Here are some stories that may be of interest:
- In Massachusetts politicians recently became unhinged over Insurance Commissioner Burnes’ plan for limited auto insurance competition and made numerous dumb statements to the press — what a surprise.
- In Florida, Gov. Charlie Crist and other state officials continue to be in shock that they have not been able to alter human nature and economic self-interest with central planning. More than seven months after the state’s latest insurance fix, insurers continue to drop homeowners policies. The latest? Nationwide announced it is dropping 40,600 homeowners and business insurance policies next year. A year ago, Nationwide had 261,300 home policies, but it has only 176,000 now.
- Louisiana has finally fired the top official of the state’s high-risk auto pool, "after auditors told the agency’s board that an audit will show he may have been involved in questionable spending practices." He was earlier removed from the top spot for the state-run property insurer after auditors found that the entity’s books had not been balanced for two years and had a computer program that could not retrieve information the auditors wanted.
- Did you see this story, the one about the insurance company that hired detectives who joined a church and tape recorded support group sessions in an effort to uncover possible fraudulent claims by a couple who attended the church? You know, this is going too far, as the head of the company acknowledges, but how come the story doesn’t mention what led the insurer to suspect fraud in the first place? It’s legit to hire detectives to investigate fraud, as long as it is done by means that don’t violate social values: it’s OK to videotape someone who is supposedly injured working out at a public gym, it’s not OK to plant secret microphones in the baseball cap of the guy’s son to catch secret conversations in their home.
- You remember that Bloomberg story a few weeks ago, the one about insurers ripping people off, committing fraud just for fun and stealing old ladies’ purses, as their evil laughter echoes through the land while their plans to rob the world blind go off with nary a hitch? At that time, I wrote that I didn’t care for the story: for one thing, the lead anecdote was poorly chosen as an example of insurer rip offs, when in fact it appeared to be a case of someone who got caught short on their coverage and never read their policy. As human beings, we can all surely sympathize with this homeowner, because I’m sure we’ve all made our fair share of mistakes too, but I don’t confuse my sympathy with analysis of insurance contracts. As you may know, I used to be a newspaper reporter, have many friends that are journalists and respect and like journalists, so my bias is to avoid finding fault unless I can’t help it. But in this case I can’t help it. I thought the story was deficient and that it got carried away with a premise that was assumed rather than proven. The Bloomberg story used evidence very selectively and contained gaps in both knowledge of the subject and logic.

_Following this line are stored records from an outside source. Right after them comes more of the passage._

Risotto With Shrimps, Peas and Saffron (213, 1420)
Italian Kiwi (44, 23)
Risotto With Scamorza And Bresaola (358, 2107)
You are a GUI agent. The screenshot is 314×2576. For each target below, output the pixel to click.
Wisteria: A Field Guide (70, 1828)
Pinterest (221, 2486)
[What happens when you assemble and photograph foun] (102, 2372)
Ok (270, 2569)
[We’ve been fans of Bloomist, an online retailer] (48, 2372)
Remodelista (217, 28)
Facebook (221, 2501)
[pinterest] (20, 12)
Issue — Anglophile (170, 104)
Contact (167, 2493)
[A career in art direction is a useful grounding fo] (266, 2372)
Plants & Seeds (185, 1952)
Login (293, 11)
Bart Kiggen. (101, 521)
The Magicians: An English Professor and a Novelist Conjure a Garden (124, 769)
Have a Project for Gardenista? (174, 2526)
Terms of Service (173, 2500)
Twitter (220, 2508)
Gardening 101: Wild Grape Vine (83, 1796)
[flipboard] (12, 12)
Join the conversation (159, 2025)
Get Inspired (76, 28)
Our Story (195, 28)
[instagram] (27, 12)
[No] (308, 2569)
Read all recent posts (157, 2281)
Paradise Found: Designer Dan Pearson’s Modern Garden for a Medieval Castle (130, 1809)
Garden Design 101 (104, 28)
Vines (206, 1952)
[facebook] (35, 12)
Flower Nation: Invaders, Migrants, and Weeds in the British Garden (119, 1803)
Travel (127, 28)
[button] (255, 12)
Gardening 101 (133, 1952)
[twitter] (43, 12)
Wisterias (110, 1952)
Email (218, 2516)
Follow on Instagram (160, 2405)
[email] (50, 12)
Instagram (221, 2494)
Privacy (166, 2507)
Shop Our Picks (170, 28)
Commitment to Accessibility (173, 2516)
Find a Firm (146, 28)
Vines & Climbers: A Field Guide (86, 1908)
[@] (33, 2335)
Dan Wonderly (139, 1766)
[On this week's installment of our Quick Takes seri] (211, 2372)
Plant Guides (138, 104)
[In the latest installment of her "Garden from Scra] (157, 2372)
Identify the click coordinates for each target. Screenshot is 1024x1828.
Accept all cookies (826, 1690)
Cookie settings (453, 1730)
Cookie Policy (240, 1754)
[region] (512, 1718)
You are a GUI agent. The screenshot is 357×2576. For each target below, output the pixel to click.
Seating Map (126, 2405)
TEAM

I recently saw a Sam Friedman piece in National Underwriter that made me think of this again: Sam calls out insurers for sitting back and taking it when it comes to stories like this, a point I made yesterday when talking about Katrina issues.
However, I see that State Farm has on its website a pretty good "Fisking" of the Bloomberg story — this is the kind of thing insurers should do more of, and if they don’t get anywhere with traditional media, the internet not only allows them to tell their own story, but contains numerous new media that may be more receptive. Here’s my favorite part of the State Farm piece, because it talks about those e-mails from the McIntosh v. State Farm Katrina case that have been endlessly hyped as definitive proof of fraud, when to an observant reader all they show is a guy who is completely clueless and who is hardly an authoritative source:
Further, as evidence that there was wrong-doing, the reporters cite an e-mail from a Mr. Down at Forensics Engineering questioning motivations. What the reporters fail to provide is the under oath deposition of Mr. Down where he denies there was any problem and says that his e-mail inquiry was taken out of context. Robert Kochan, President of Forensics Engineering, additionally has made this clear. We further gave your reporters copies of AP news articles that confirm Mr. Down did not even work Katrina claims and had written the so-called incriminating emails based on rumor. So why didn’t Bloomberg include this information or an excerpt from sworn deposition?
I know that to some saying anything that is remotely favorable to insurers, or suggesting how insurers might better communicate with the public, is equivalent to defending the New York Yankees to the Washington Senators. But to me, discussing insurance coverage is not about good guys vs. bad guys. Precepts of logic, reason and fairness have to apply across the board — and these standards apply even when discussing those one may not agree with or like.